Winter 2011

Course CRN Title Instructor
RST 1E - Topic: Fundamentalism  K. Watenpaugh
  44142 (sec. 1, Discussion Section)  
  44173 (sec. 2, Discussion Section)  
  44174 (sec. 3, Discussion Section)  
  44175 (sec. 4, Discussion Section)  
  44176 (sec. 5, Discussion Section)  
  44177 (sec. 6, Discussion Section)  
RST 1G - Topic: Myth, Ritual, Symbol W. Terry
  44017 (sec. 1, Discussion Section)  
  44018 (sec. 2, Discussion Section)  
  44019 (sec. 3, Discussion Section)  
  44020 (sec. 4, Discussion Section)  
  44021 (sec. 5, Discussion Section)  
  44022 (sec. 6, Discussion Section)  
RST 30 44023 Religions of South Asia M. Elmore
RST 60 40282 Introduction to Islam B. Tezcan
RST 80 40284 Religion, Gender, Sex W. Terry
RST 100 40290 Issues and Methods M. Elmore
RST 143 44024 New Testament Apocrypha C. Chin
RST 161 44025 Modern Islam K. Watenpaugh

 


Religious Studies 1E: Topics in Comparative Religion - Fundamentalism
Prof. Keith Watenpaugh (kwatenpaugh@ucdavis.edu)

Lecture: TR 1:40-3:00, 6 Wellman

Discussion Sections:
Sec. 1 (M 4:10-5:00, 151 Olson) CRN 44172
Sec. 2 (M 5:10-6:00, 151 Olson) CRN 44173
Sec. 3 (W 4:10-5:00, 151 Olson) CRN 44174
Sec. 4 (W 5:10-6:00, 151 Olson) CRN 44175
Sec. 5 (R 4:10-5:00, 151 Olson) CRN 44176
Sec. 6 (R 5:10-6:00, 151 Olson) CRN 44177

This course introduces students to the global and comparative study of the modern phenomenon of religious fundamentalism. Students will explore through primary and secondary material the intellectual and historical origins of fundamentalist strains in Christianity, Islam, Judaism and Hinduism. In their writing and classroom discussions, students will place these movements within their larger political, cultural and ethical contexts. Case studies include an examination of the multiple relationships between fundamentalism and science and science education; the connection between fundamentalism and political violence and terrorism; the role of fundamentalism in democratic societies; and questions of gender and sexuality and fundamentalism.

Prerequisite: NONE. GE credit: ArtHum, Div, Wrt.

Text:

  • A Course Reader

 


Religious Studies 1G: Myth, Ritual, and Symbolism
Prof. Wendy Terry (wrterry@ucdavis.edu)

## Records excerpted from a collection
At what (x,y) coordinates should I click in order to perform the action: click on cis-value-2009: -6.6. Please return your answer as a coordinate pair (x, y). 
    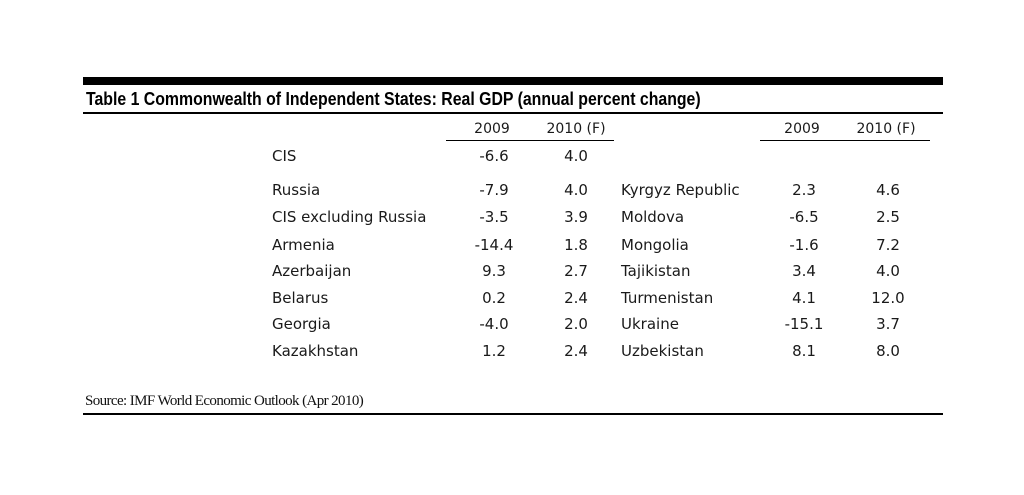
    Looking at the image, I should click on (494, 156).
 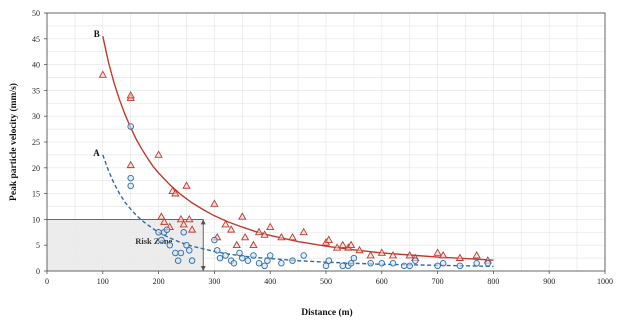 What do you see at coordinates (214, 282) in the screenshot?
I see `x-tick-label: 300` at bounding box center [214, 282].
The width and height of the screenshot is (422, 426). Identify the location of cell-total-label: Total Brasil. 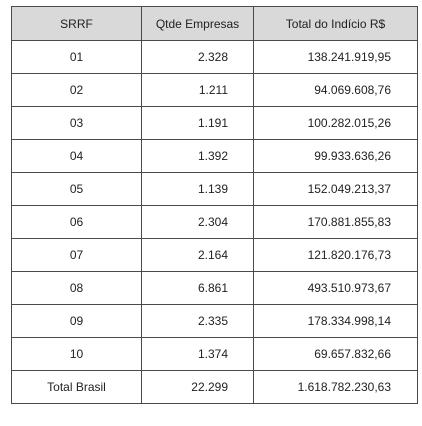
(76, 387).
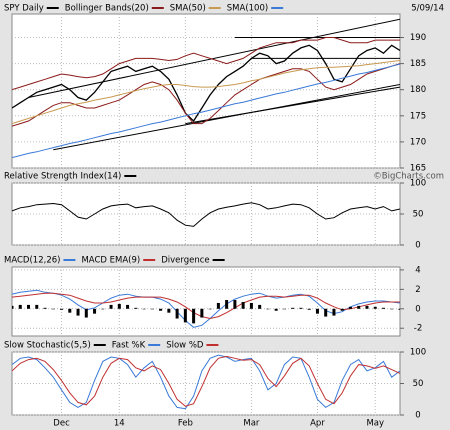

## What you need to do
1) Revise the Winter 2011 course schedule, giving everything from "44176 (sec. 5, Discussion" down to "44020 (sec. 4, Discussion Section)" with "Myth, Ritual, Symbol" changed to "Myth, Ritual, and Symbolism".
2) Resume the Winter 2011 Religious Studies course schedule, writing on from its last line.

## Answers
1)
44176 (sec. 5, Discussion Section)  
  44177 (sec. 6, Discussion Section)  
RST 1G - Topic: Myth, Ritual, and Symbolism W. Terry
  44017 (sec. 1, Discussion Section)  
  44018 (sec. 2, Discussion Section)  
  44019 (sec. 3, Discussion Section)  
  44020 (sec. 4, Discussion Section)

2)
Lecture: MWF 12:10-1:00, 126 Wellman

Discussion Sections:
Sec. 1 (M 4:10-5:00, 159 Olson) CRN 44017
Sec. 2 (M 5:10-6:00, 159 Olson) CRN 44018
Sec. 3 (T 4:10-5:00, 105 Olson) CRN 44019
Sec. 4 (T 5:10-6:00, 105 Olson) CRN 44020
Sec. 5 (M 6:10-7:00, 167 Olson) CRN 44021
Sec. 6 (T 7:10-8:00, 1120 Hart) CRN 44022

The purpose of this course is to introduce students to the academic study of religion. During the first unit of the course we will examine myths from numerous religious traditions (primary texts) and scholarly approaches to the study of myth (method readings). The second unit focuses on rituals and scholarly theories about ritual. The course is introductory, and no prior academic study of religion is expected. As a General Education course, the requirements emphasize the development of skills in critical reading, analytic writing and oral argumentation.

Prerequisite: NONE. GE credit: ArtHum, Div, Wrt.

Texts:

  • Jeppe Sinding Jensen (ed.), Myths and Mythologies: A Reader (Equinox, 2009)
  • Ronald L. Grimes (ed.), Readings in Ritual Studies (Prentice Hall, 1996)

 


Religious Studies 30: Religions of South Asia
Prof. Mark Elmore (mkelmore@ucdavis.edu)

TR 12:10-1:30, 1204 Haring (NEW TIME and LOCATION)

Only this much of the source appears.